偏食系男子のススメ【完】




あらあら阿部くんったら。そんな怯えた目で私を見るんじゃないよ。


ちょっとタマネギ生でかじったくらいじゃ死にゃしないんだから。




「……川端に会えた? さっきあいつに会ったら魂抜けたような顔してたけど」


「……会いにきたらこの状況。人がまるで宇宙に放り出すしか仕方のないゴミ屑のようでしょ?」


「本家もそこまで詳しく言ってなかったと思うんだけど!?」


「……やっぱ出直そうかな」




はーっと溜息を吐いて、人だかりに背を向けた。



……なんか早川と話したら一気に緊張が抜けてしまった。


今ならすんなり、思ったことを川端さんに伝えられそうなんだけど、こんな忙しい中じゃ話もできない、きっと。

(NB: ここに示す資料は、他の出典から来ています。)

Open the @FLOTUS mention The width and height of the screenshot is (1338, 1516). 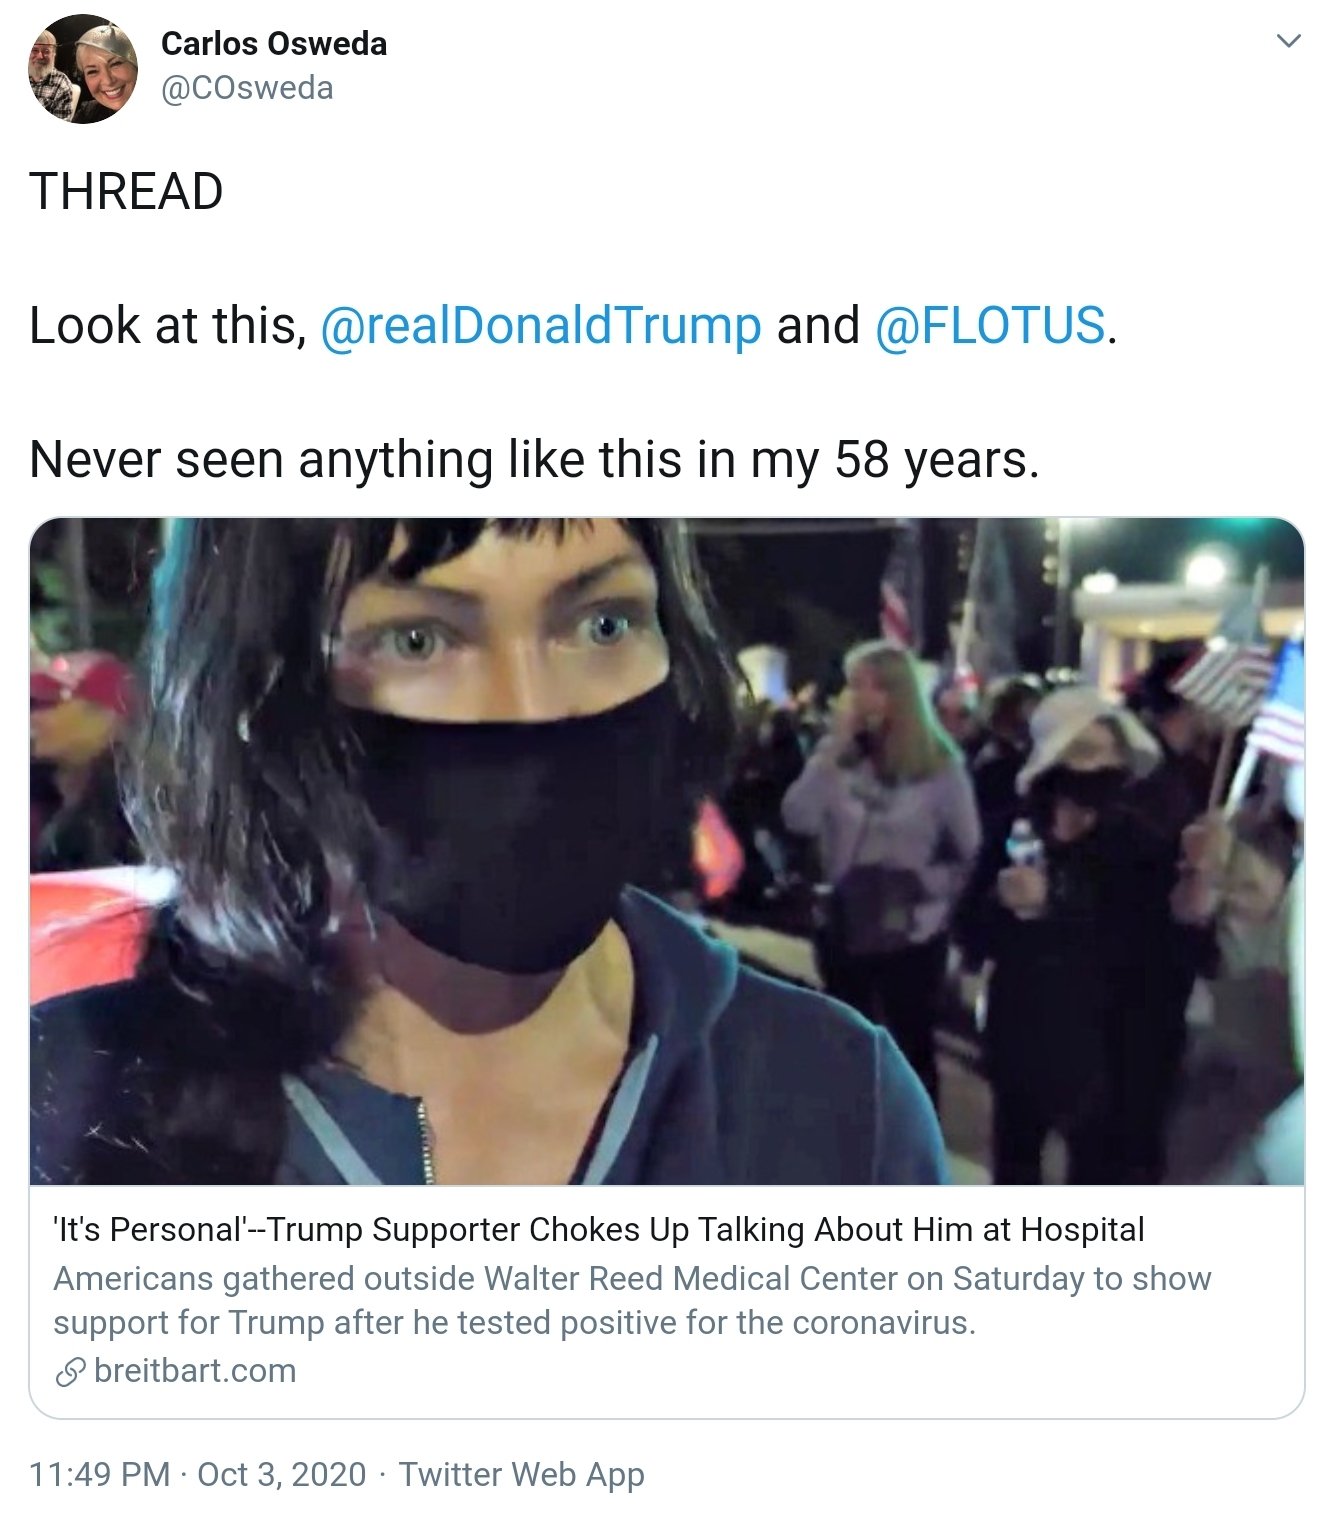(990, 326)
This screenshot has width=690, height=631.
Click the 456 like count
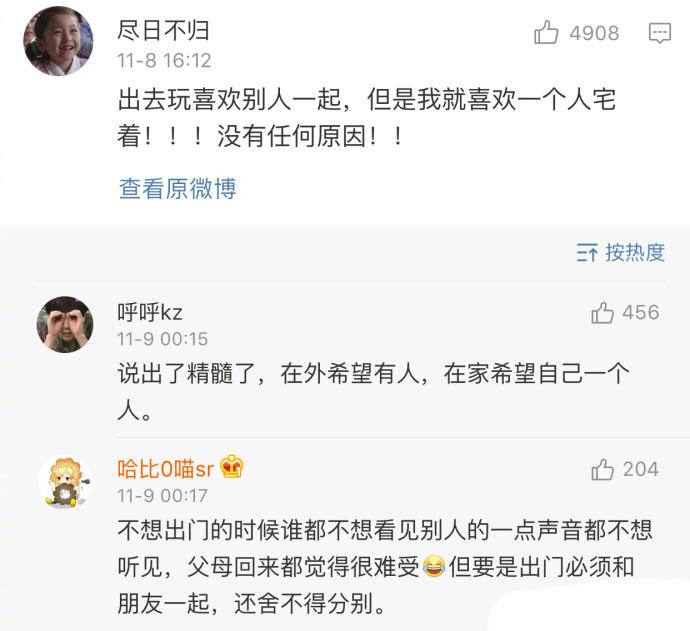640,313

9時からのシフトならお昼頃には終わるだろうから、適当に時間を潰して待つ方が得策だろう。


どうせならちゃんと話したいし。


さっき早川が会ったというなら、一応登校はしているんだろうしね。


それを知れただけでもよかったことにする。




「待って藤島」




自分の教室に戻ろうと来た道を引き返すけれど、早川は何故かついてきた。